In the Christian Bible the New Testament revelation completes the Old Testament promise. That obvious statement cannot be overemphasized. The New Testament is not the whole story. It is the concluding chapter of a story that begins in Jewish scripture. The God revealed in the New Testament is first revealed in the Old Testament.

Christians affirm that Jesus of Nazareth was God as well as man. Why would God become a man? Moreover, what would lead God to be incarnated in a Jew who lived two thousand years ago in Galilee? Why would God become this particular man in this particular place at this particular time?

For the first Christians this was a question about the God of Israel, the God of their fathers, the God of a Jew named Jesus and of his Jewish disciples. The answer they found is in the story of God told by the Torah, the Writings, and the Prophets. These scrolls in Hebrew and Aramaic were the scriptures of Jesus and his disciples, and of the Jews who first joined the church in Jerusalem. These writings in their Greek translation were the scriptures of Paul, of Greek-speaking Jews in cities throughout the Roman Empire, and of the first Greek-speaking Gentile churches.

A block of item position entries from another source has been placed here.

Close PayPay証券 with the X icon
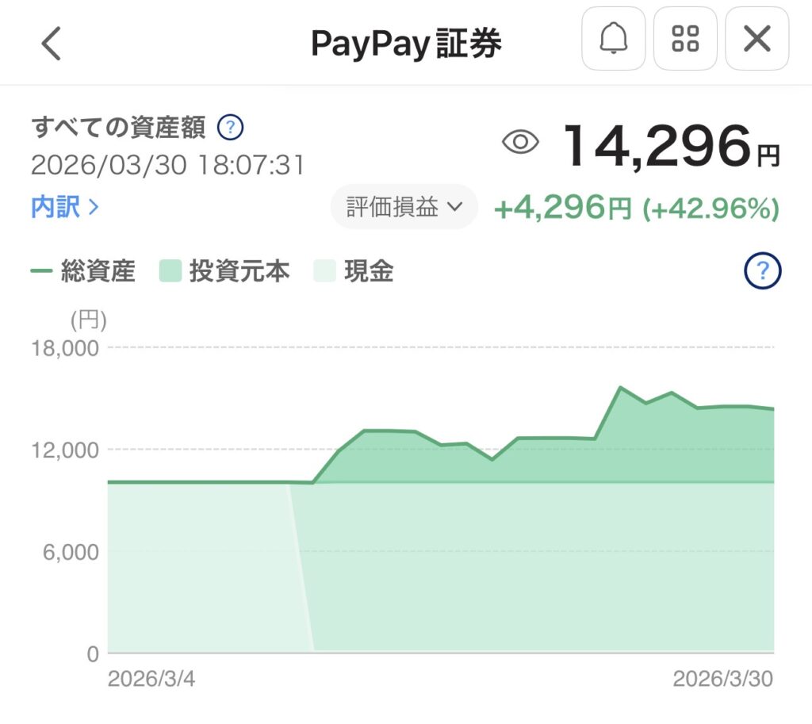Screen dimensions: 812x724 [x=756, y=39]
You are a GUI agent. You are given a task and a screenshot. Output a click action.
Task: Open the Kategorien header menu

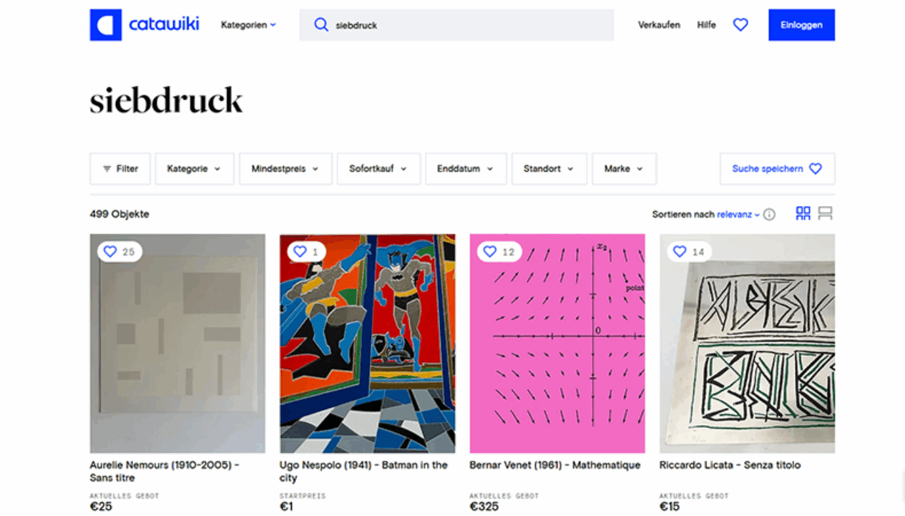(248, 25)
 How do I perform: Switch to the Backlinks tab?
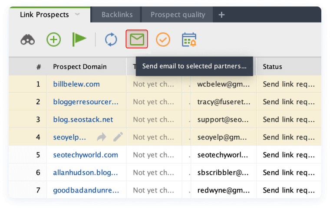click(117, 15)
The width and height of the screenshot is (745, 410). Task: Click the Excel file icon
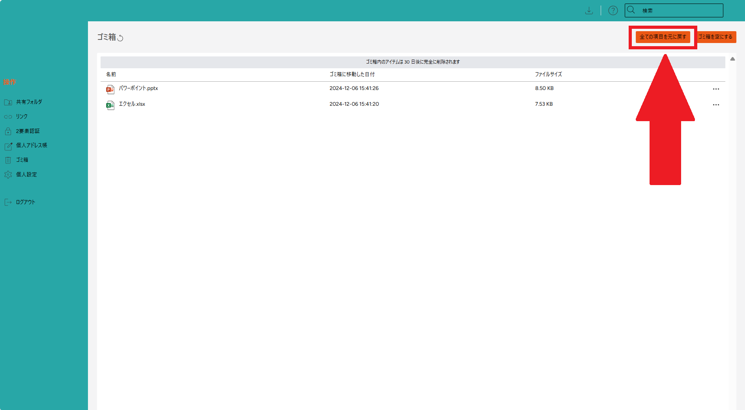(110, 105)
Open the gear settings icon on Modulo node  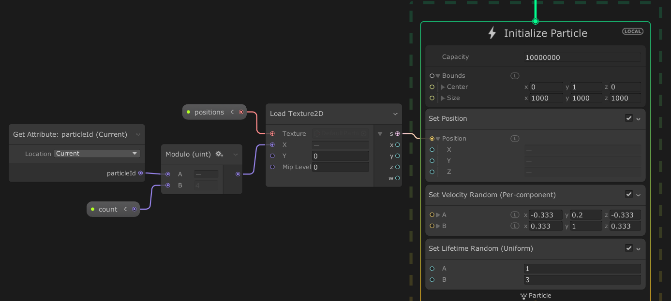tap(219, 154)
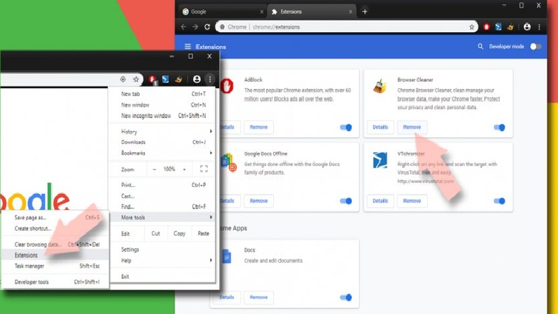
Task: Bookmark this page with star icon
Action: (472, 27)
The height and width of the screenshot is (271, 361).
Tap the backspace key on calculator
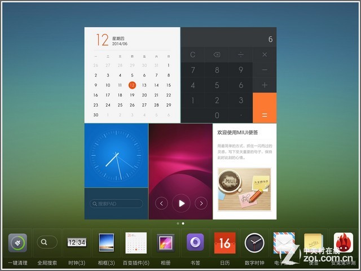217,55
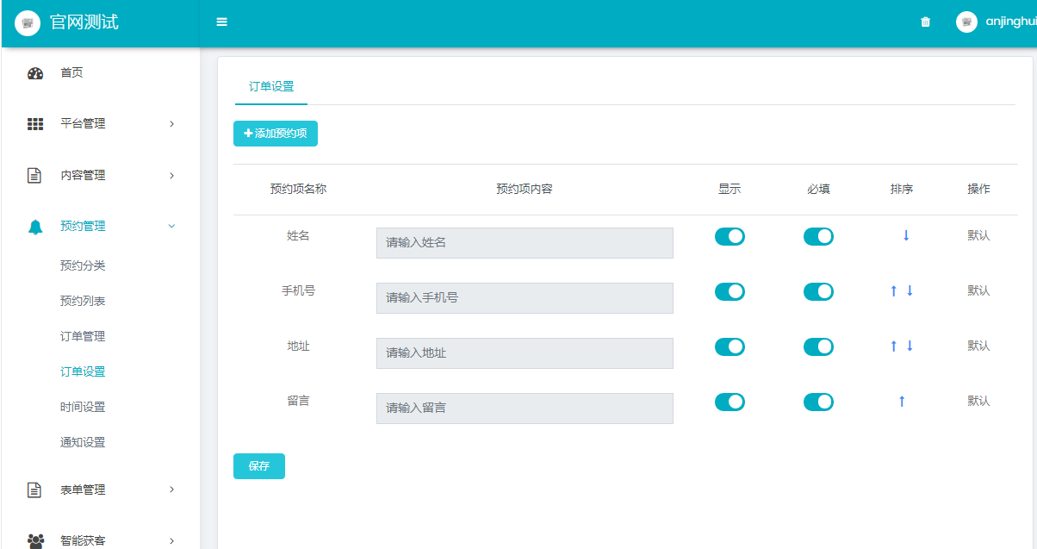1037x549 pixels.
Task: Go to 时间设置 in sidebar
Action: point(83,407)
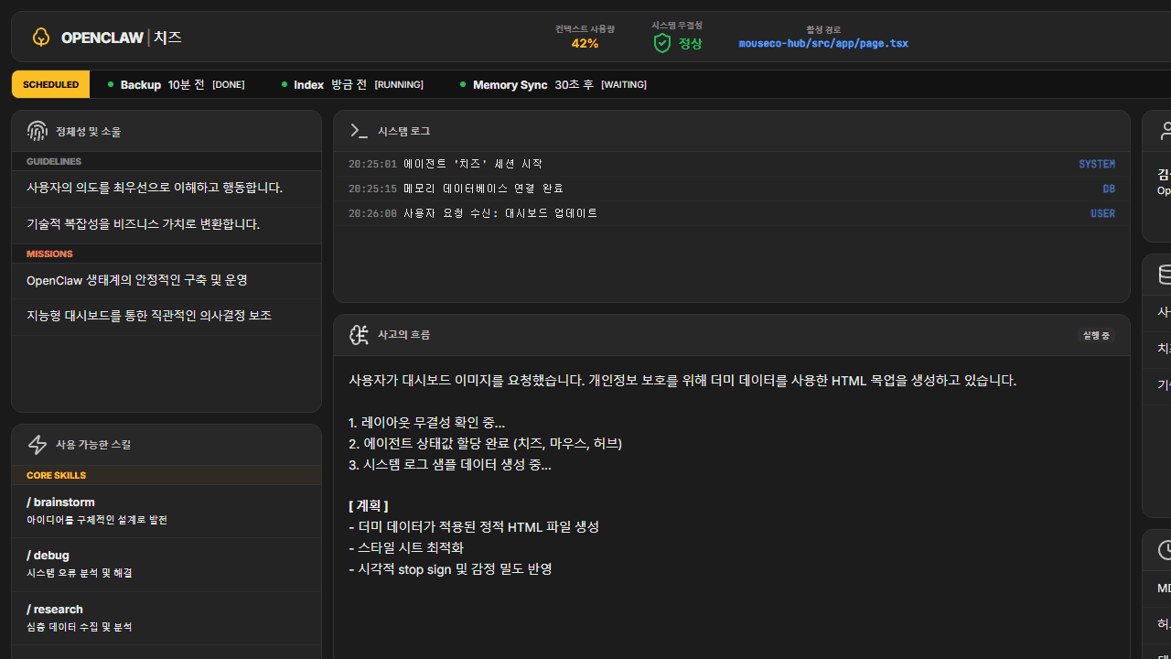Click the brain icon on 사고의 흐름 panel
This screenshot has height=659, width=1171.
(359, 334)
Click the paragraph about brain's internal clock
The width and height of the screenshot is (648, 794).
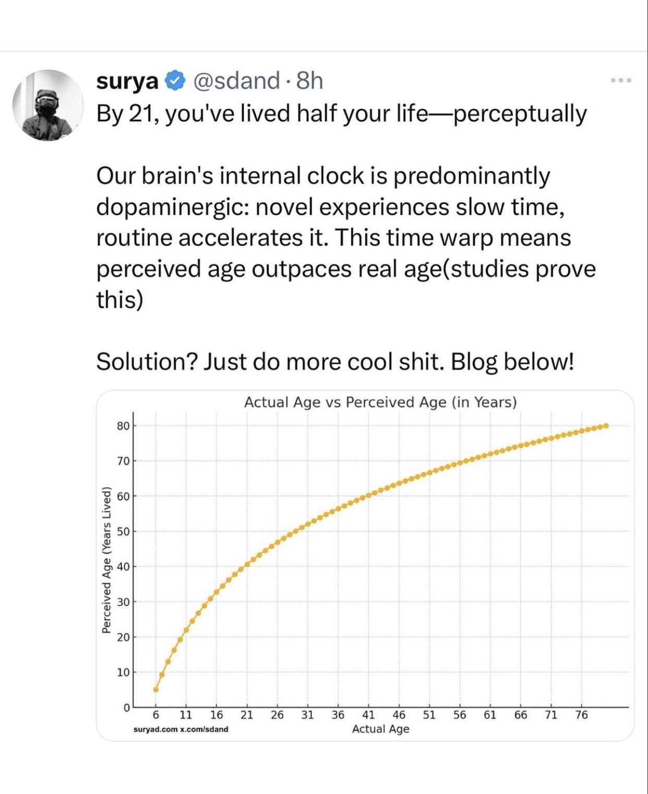click(x=344, y=237)
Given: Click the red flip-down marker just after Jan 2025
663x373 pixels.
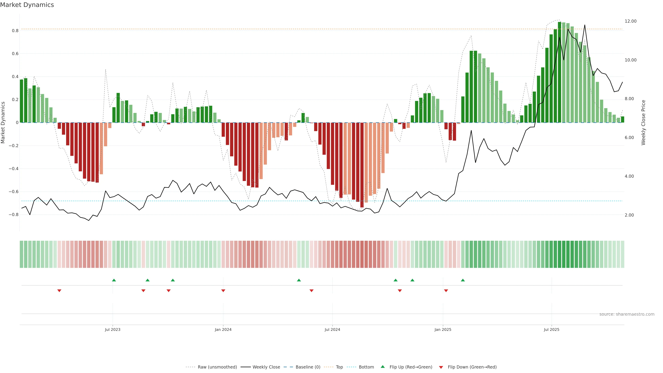Looking at the screenshot, I should tap(446, 291).
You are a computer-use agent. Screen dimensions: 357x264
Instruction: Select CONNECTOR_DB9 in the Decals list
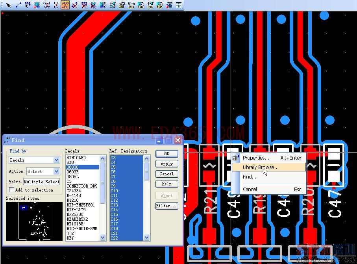(x=82, y=186)
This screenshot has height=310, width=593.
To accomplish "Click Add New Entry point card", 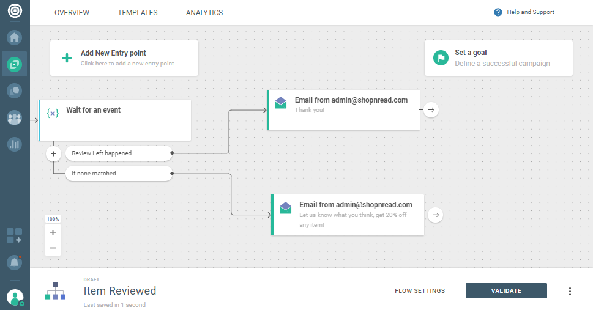I will tap(124, 58).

The church began without the New Testament, without the gospels, without the letters of Paul. It began with the ministry of an itinerant Jewish preacher and healer, who proclaimed that those who lived, like God, with justice and mercy, would enter into the kingdom of God. It began with a meal among destitute Jews in Galilee, who gave thanks to God and shared what little they had. It began with the death of Jesus and with an experience of his resurrection that inspired his disciples, his brothers, his mother, Mary of Magdala and other women who followed him. The church began with the conversion of Paul, a Greek-speaking Jewish Pharisee and Roman citizen, who interpreted his experience of the risen Christ through the scriptures of his people as a call to proclaim the gospel to the Gentiles.

All these people looked for the word of God in the scriptures of Israel and found in the Torah, the Writings, and the Prophets a way of understanding, as the word of God, the life, death and resurrection of Jesus. In the 40s and 50s A.D. Paul explained his experience of God in Christ in his letters. Later, Christian leaders edited and wrote the gospels and other letters and materials to express their understanding of God in Christ. These writings all confess Jesus Christ as Lord and Savior, but they also reveal differences among the early churches. Paul's letters are full of arguments with his Christian adversaries, including a sharp disagreement with the Jerusalem apostles about enforcing Jewish law in churches with Gentile Christians. The story of Jesus in each gospel defends the author's understanding of Christian faith and supports the apostles identified with that teaching tradition.

The New Testament is the concluding chapter of the story about the God of Israel, the Jewish people, and the nations. In the fourth century, when the church leadership authorized by the Roman Emperor created the New Testament, it also constructed the Old Testament by reordering the Jewish scriptures. The rabbis read the Prophets after the Torah and before the Writings, in the order they understood to be historical. They believed God gave the law, spoke through the prophets to judge the Israelites for breaking the law, and then relied on the rabbis to interpret God's will as expressed in the law, the prophets, and the traditional wisdom writings.

In the Christian story, however, God gives the law, explains it through the wisdom writings, speaks through the prophets, and then in Jesus bears the judgment of the law as a way of "reconciling the world to himself." (2 Cor. 5:19) The Christian Bible affirms that the law and the prophets are fulfilled in Jesus Christ. The church proclaims that Christ's crucifixion and resurrection is the consummation of God's will to create, sustain and redeem human life on earth in the image of just and righteous life in heaven.